報道の受け手が留意すべき「批判の良心」についての私考

これはとても良い記事。id:atsushieno:20090118:p2で書いた2008年の懸念を、他にもしっかりと感じ取って言葉にしてくれている人がいることを心強く思う。
http://itpro.nikkeibp.co.jp/article/COLUMN/20090212/324601/

この記事の目的は「マスゴミ」が反省しているんだということを見せることにあるんではない。マスコミが中立性を捨てて過剰に攻撃的な報道を行うという社会問題がなぜ生じているのか、それをマスコミが直面している構造的な問題を分析して説明しているんだ。

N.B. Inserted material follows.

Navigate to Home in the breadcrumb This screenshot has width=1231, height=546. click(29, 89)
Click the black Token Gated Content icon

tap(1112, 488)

ここで一番批判されているのはマスコミではないよ。マスコミが何かしらの失敗を犯したときに「だからマスゴミは…」とかブログやmixi日記で書いているようなオマエらのことだよ。この記事で言われている「正義とは何か」って、そういうことだろう?

情報の受け手が発信者になっている現代において、オマエらは自分自身が「ゴミ」にならないように気をつけないといけないんだよ。過剰に攻撃的な報道を嗤え。NOを突きつけろ。それが2009年のリテラシーだ。

もちろんこれを聞いてネットが「批判しない」空間になってしまったら意味がない。世の中には批判しかしない人間もいるが、彼らにだって立派な存在意義があると僕は思う。批判が変なベクトルを向いているようにしか見えない人だっているだろう。それは道義的に責められるべきことではない。たとえそれが地獄への道を敷き詰めているものだとしても、それは個人の善意に基づくものだ。道義的には責められないけど、地獄への道を敷き詰めることは望ましくないことだから、変な批判はしない方が良いし、変な批判には変だよときちんと指摘したほうがいいけど。

でも、意図的に批判を過剰あるいは不当に膨らませる奴とか、無辜のネット民を扇動する技術ばかり身につけている奴はいらない。社会や他人の問題を粛々と指摘し報道・言及するというのは、そういう欺術に頼らないことだ。それは僕はどちらかといえば悪人のやることだと思う。*1

少なくともMIAUは、WaiWai問題の時に一部の2ちゃんねらーが腕を磨いた「電凸の方法教えます」とか「ボイコットのうまいやり方教えます」みたいな「ネットユーザーによる糾弾活動」を指南する団体にはなってほしくないし、したくないと思う。

*1:民法では「悪意」というのは「悪い意思」ではなく「知っている」ということを表すが、このテクニカルタームは上の「単なる(善意の)批判屋」との区別を上手く説明できる言葉であるようにも思える。